To be done: Convert the data below into a numbered list, one item per line, leaving out any blank lines.

Word and element locating data:
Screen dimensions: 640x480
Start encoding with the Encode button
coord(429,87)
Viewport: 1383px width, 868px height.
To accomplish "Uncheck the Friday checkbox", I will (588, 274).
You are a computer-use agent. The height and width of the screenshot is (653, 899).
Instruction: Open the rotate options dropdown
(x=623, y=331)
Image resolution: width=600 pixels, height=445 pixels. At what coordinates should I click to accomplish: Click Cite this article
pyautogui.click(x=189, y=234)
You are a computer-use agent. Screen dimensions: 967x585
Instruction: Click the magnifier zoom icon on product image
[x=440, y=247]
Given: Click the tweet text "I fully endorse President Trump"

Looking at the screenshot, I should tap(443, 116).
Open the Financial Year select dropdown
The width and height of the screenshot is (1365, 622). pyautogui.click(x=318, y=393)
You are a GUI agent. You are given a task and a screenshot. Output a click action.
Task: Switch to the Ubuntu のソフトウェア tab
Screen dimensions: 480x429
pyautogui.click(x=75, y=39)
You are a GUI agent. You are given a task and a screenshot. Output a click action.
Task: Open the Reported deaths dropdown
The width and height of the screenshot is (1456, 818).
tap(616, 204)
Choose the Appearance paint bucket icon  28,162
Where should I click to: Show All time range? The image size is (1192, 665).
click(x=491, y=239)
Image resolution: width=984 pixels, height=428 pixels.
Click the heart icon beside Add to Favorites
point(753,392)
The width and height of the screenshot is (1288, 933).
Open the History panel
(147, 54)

Problem solution:
1. Screen dimensions: 640x480
2. Start encoding with the Encode button
3. coord(429,87)
4. Viewport: 1383px width, 868px height.
5. To accomplish "Uncheck the Friday checkbox", I will (588, 274).
6. You are a computer-use agent. The height and width of the screenshot is (653, 899).
7. Instruction: Open the rotate options dropdown
8. (x=623, y=331)
9. Image resolution: width=600 pixels, height=445 pixels. At what coordinates should I click to accomplish: Click Cite this article
10. pyautogui.click(x=189, y=234)
11. You are a computer-use agent. Screen dimensions: 967x585
12. Instruction: Click the magnifier zoom icon on product image
13. [x=440, y=247]
14. Given: Click the tweet text "I fully endorse President Trump"
15. Looking at the screenshot, I should tap(443, 116).
16. Open the Financial Year select dropdown
17. The width and height of the screenshot is (1365, 622). pyautogui.click(x=318, y=393)
18. You are a GUI agent. You are given a task and a screenshot. Output a click action.
19. Task: Switch to the Ubuntu のソフトウェア tab
20. Screen dimensions: 480x429
21. pyautogui.click(x=75, y=39)
22. You are a GUI agent. You are given a task and a screenshot. Output a click action.
23. Task: Open the Reported deaths dropdown
24. The width and height of the screenshot is (1456, 818).
25. tap(616, 204)
26. Choose the Appearance paint bucket icon  28,162
27. Where should I click to: Show All time range? The image size is (1192, 665).
28. click(x=491, y=239)
29. Image resolution: width=984 pixels, height=428 pixels.
30. Click the heart icon beside Add to Favorites
31. point(753,392)
32. The width and height of the screenshot is (1288, 933).
33. Open the History panel
34. (147, 54)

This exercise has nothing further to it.